Izin Investasi Rp1 triliun Diberikan untuk Bentoel
Bea Cukai mengizinkan pemberian fasilitas Kawasan Berikat (KB) kepada PT. Bentoel Internasional Investama, dan PT. Bentoel Prima. Pemberian izin fasilitas ini bertujuan untuk meningkatkan investasi dan devisa ekspor.
Direktur Kepabeanan Internasional dan Antar Lembaga, Robert Leonard Marbun mengatakan selain bertujuan meningkatkan kemampuan industry nasional bersaing di perdagangan dunia, fasilitas ini memberikan nilai investasi sebesar Rp 1,58 triliun dan berhasil menyerap daya kerja sebanyak 513 orang.
"Devisa ekspor yang akan dihasilkan dari pemberian izin fasilitas ini diperkirakan sebesar 585 miliar rupiah,” kata Robert.

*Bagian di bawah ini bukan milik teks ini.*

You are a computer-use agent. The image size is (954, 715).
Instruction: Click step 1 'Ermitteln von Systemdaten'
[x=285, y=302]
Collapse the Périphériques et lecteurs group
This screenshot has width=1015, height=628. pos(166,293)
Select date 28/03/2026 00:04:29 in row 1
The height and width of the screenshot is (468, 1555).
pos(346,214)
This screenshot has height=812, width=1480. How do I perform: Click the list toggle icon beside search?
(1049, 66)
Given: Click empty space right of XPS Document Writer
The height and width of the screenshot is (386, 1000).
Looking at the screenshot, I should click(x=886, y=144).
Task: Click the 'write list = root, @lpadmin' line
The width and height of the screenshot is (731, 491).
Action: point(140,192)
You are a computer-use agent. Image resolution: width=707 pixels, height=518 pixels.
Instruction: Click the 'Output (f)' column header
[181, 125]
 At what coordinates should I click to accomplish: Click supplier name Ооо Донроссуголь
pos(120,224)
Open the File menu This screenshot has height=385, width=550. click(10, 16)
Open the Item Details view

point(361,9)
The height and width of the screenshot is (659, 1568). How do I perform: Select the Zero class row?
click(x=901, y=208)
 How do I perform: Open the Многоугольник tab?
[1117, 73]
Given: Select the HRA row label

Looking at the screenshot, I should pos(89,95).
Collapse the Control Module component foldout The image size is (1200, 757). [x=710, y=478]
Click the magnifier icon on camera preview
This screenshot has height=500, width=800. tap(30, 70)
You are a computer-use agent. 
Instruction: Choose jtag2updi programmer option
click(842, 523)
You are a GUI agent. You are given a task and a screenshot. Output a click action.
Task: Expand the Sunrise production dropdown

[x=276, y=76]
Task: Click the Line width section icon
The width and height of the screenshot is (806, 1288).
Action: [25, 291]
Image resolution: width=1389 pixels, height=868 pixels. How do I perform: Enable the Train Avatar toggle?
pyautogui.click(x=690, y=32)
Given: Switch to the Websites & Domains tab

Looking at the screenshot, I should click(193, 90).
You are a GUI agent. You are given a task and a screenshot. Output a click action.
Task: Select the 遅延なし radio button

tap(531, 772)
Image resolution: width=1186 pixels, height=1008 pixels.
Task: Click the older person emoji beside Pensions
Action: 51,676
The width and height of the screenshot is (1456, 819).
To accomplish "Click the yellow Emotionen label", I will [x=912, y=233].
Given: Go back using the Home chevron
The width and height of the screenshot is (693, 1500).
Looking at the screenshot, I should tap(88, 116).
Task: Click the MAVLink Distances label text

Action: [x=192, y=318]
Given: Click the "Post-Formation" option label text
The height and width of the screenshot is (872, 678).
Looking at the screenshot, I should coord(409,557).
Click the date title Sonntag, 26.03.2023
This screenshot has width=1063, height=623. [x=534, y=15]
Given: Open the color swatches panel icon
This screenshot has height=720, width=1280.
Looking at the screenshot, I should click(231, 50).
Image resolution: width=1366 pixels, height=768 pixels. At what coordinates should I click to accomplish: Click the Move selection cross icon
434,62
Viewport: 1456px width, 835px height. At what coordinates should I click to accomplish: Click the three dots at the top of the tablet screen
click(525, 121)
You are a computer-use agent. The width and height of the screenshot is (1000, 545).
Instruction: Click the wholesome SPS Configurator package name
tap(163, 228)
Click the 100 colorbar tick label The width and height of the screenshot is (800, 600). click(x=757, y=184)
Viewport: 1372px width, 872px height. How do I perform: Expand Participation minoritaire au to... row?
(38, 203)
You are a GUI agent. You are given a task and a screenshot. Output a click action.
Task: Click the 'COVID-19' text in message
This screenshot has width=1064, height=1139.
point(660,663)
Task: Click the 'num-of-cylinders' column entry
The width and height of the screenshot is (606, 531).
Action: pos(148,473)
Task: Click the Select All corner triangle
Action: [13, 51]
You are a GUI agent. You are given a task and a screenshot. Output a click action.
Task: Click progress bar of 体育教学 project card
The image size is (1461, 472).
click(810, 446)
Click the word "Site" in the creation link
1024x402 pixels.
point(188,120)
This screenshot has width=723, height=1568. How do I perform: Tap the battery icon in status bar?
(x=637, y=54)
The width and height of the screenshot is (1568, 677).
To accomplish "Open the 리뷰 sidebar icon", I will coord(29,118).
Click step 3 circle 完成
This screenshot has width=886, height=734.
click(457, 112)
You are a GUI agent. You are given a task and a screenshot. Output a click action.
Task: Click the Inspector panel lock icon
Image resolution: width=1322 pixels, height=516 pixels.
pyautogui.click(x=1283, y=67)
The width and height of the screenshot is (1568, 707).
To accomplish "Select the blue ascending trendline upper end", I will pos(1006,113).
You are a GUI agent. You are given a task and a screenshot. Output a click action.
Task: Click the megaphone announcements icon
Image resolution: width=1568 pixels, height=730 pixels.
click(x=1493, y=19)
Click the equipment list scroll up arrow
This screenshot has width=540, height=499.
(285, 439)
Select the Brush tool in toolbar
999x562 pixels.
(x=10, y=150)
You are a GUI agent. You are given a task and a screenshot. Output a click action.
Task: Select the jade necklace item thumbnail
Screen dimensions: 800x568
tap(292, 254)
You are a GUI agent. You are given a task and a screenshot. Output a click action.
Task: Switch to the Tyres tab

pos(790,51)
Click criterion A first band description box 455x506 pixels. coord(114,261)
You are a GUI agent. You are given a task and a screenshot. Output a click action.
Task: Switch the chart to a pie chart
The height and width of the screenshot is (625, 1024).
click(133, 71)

Bantuan ini memang menjadi peran Bea Cukai. Bea Cukai merupakan instansi yang memfasilitasi perdagangan internasional dan membantu industri agar dapat tumbuh dan memiliki daya saing.
Pemberian fasilitas kepada PT. Bentoel Internasional Investama, dan PT. Bentoel Prima ini dilatarbelakangi oleh dijadikannya Indonesia sebagai pusat produksi PT. British American Tobacco (BAT).
BAT mengakuisisi Bentoel Group, di kawasan Asia Pasifik. BAT yang sebelumnya beroperasi di Malaysia memutuskan untuk memindahkan usahanya ke Indonesia. Setelah berpusat di Indonesia, BAT mengekspor hasil produksinya ke negara-negara di kawasan Asia Tenggara yakni Singapura, Malaysia, dan Filipina.
Kepala Kantor Wilayah Bea Cukai Jawa Timur II Nirwala Dwi Heryanto mengatakan bahwa pemberian fasilitas ini diharapkan dapat meningkatkan produktivitas rakyat dan daya saing industri dalam negeri di pasar internasional. Fasilitas ini akan memberikan multiplier effect positif dalam aspek perekonomian dan kehidupan masyarakat.
“Fasilitas ini akan mendorong munculnya sektor-sektor strategis ekonomi domestik sebagai lapangan pekerjaan yang mewujudkan kemandirian ekonomi,” ujar Nirwala.